----- QUOTED PASSAGE
If you select Esploro, the following fields will appear:
- Import record as: whether to import as an approved or draft asset
- Import mode: whether to create new assets or update existing assets
- Download Template: download an example template to fill and upload
File name patterns: A file name pattern (such as *.xml) filters out records that do not conform to the pattern you specify. Use this when the FTP directory contains additional files that should not be imported. This field supports regular expressions, with slight modifications:

A period . matches only a period (as if you had entered \\.).
An asterisk * matches zero or more characters of any type (as if you had entered .*).
Otherwise, use regular expressions.
----------
In the import settings text, what does an asterisk match in a file name pattern?
----- ENTRIES PROVIDED
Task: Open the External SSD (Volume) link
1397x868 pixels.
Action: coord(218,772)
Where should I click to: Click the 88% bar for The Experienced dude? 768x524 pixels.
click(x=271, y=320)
----------
◆ COMPLETED TASK ◆
Zero or more characters of any type.